Para no quedar atrás, el aire se había adelantado en enero y febrero con vendavales, en Chinchiná, Neira, Riosucio y Victoria. Así, de a poco y mientras siga cayendo “agua Dios misericordia” como decían las abuelas, la mariposa monóptera seguirá llenándose de puntos rojos que señalan catástrofes, grandes o chicas; todas lo son.
Las consecuencias del incendio en la señorial Salamina van mucho más allá de las pérdidas materiales y la inesperada condición de destechados de los perjudicados, de por sí deplorables.
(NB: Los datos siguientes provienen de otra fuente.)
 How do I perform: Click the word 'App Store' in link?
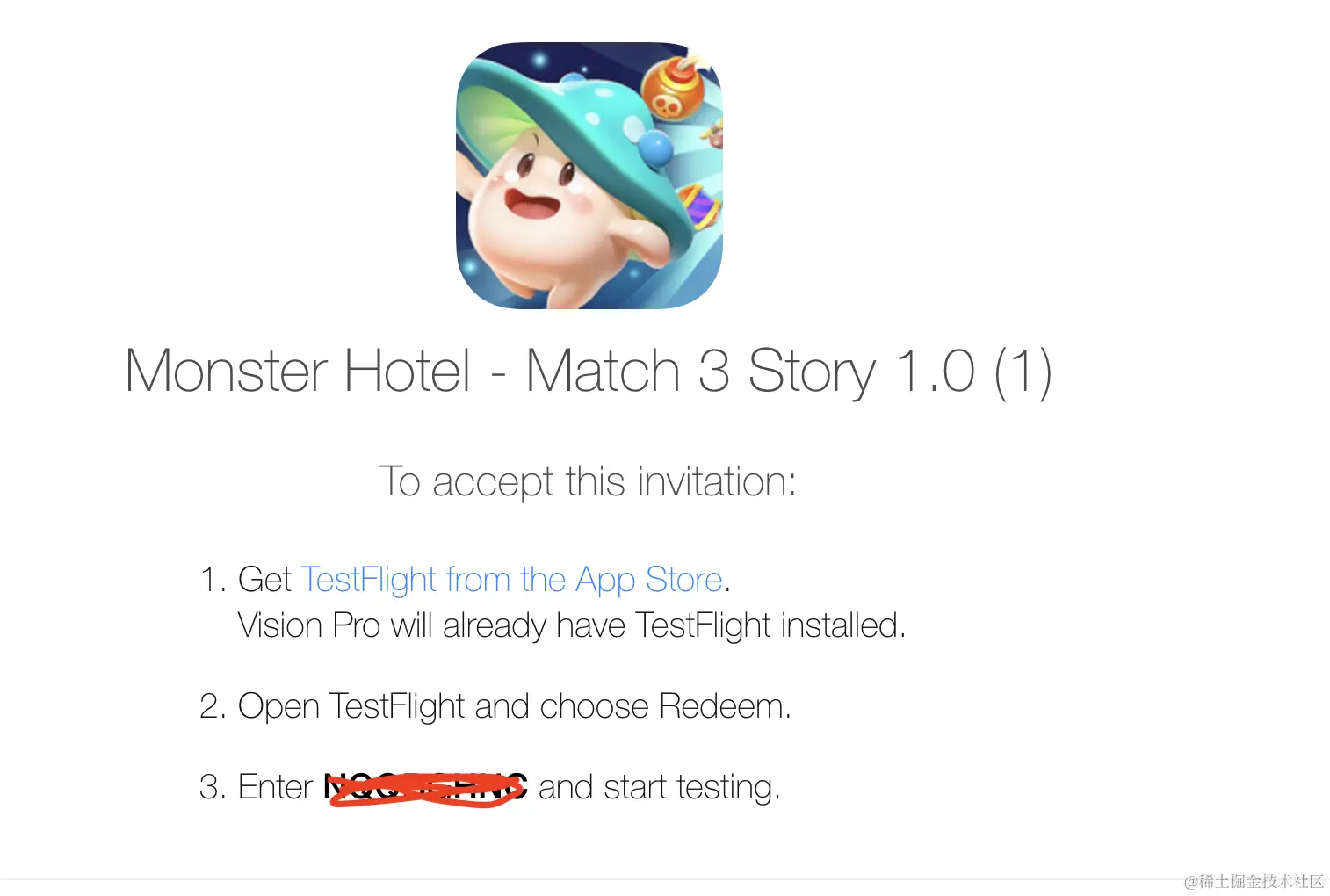[x=649, y=580]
También lo es la destrucción del patrimonio arquitectónico, el cual conduce a la pérdida de la cultura y ésta a la desaparición de la identidad.
Difícilmente serán construidas réplicas: las maderas preciosas de las casas originales ya no se consiguen, arrasadas como fueron por la fitofobia antioqueña. Tampoco quedan maestros tapieros, baharequeros, empedradores ni talladores. Hasta la boñiga será menos compacta… Por lo tanto, en los lotes quizás sean construidos locales comerciales y la todavía hermosa Calle Real se transformará en una calle cualquiera. Ese será el recuerdo que de su pueblo guarden los casterailas nonatos.
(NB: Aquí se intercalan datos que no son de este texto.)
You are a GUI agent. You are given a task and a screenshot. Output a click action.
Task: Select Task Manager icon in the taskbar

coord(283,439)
Mientras las bienintencionadas e inocuas declaratorias de patrimonio no estén respaldadas con efectivas políticas proteccionistas, seguirán equivaliendo a los diplomas de asistencia que daban en el colegio, para no mandarnos a vacaciones con las manos vacías. ¿Para qué, entonces, tanto orgullo con los bienes culturales si poco se hace para evitar su destrucción… deliberada o involuntaria?
En lo que respecta a Manizales, su historia bien valdrá la pena ser contada desde la perspectiva de los desastres invernales que suceden, un año sí y otro también. Será el recuento de episodios que ya nadie recuerda, con extensas listas de muertos cuyos nombres nada dicen y cuya única utilidad será mostrar cifras espeluznantes. Barrios como El Triunfo, La Avanzada, Estrada, San Fernando, Campoamor, Cervantes, Aranjuez y varios, varios más, tendrán sendos y tristes capítulos. El título sería originalísimo y vendedor: ‘Crónica de una tragedia anunciada’, porque predecir el pasado es muy fácil.
Varias generaciones de manizaleños se tomaron a pecho el dicho, ‘Manizales, una ciudad levantada contra la voluntad de Dios’, acuñado luego de los pavorosos incendios de 1925 y 26. Lo combinaron con otro, ‘en Manizales para hacer la casa hay que hacer primero el lote’, y desafiaron la naturaleza construyendo en pendientes donde, con sano juicio, se debió conservar el bosque o sembrarlo. También lo hicieron quienes no tenían casa ni lote, y se aferraron a cualquier pared para levantar cambuches que con los años se volvieron viviendas; las viviendas barrios y los barrios parte de la ciudad, y eventuales altos riesgos de deslizamiento.
Y si no es el agua del invierno, podría ser la tierra hecha sismo. Al parecer, ya fue olvidado el terremoto de 1979, pues donde se desplomaron casas en Milán, levantaron edificios de unos pisos por delante y más por detrás. Además, los arquitectos resueltos a desafiar la gravedad (de su imprudencia), extienden el perímetro urbano mediante excavaciones inverosímiles para afirmar rascacielos alucinantes, por su precario equilibrio.
Llegará el momento en que la desgracia golpee en sectores altos de la sociedad, “y el día esté lejano” y el columnista equivocado. Si quienes hoy se agarran como pueden en sus casitas bajo montaña, están desamparados, es mejor no imaginar cómo quedarán cuando los recursos alcancen solo para atender las emergencias más notorias.
Se apuesta fuerte con un capital débil: la eventualidad de que nada ocurra. Eso es ‘cañar’, aseguraban los tahúres. Para proteger vidas humanas y patrimonios arquitectónicos y culturales se necesita mucho más que suerte. Porque contra la naturaleza no se puede ‘cañar’. Ya se sabe que puede descargar sus cuatro elementos juntos. ¿Se aprendería la lección?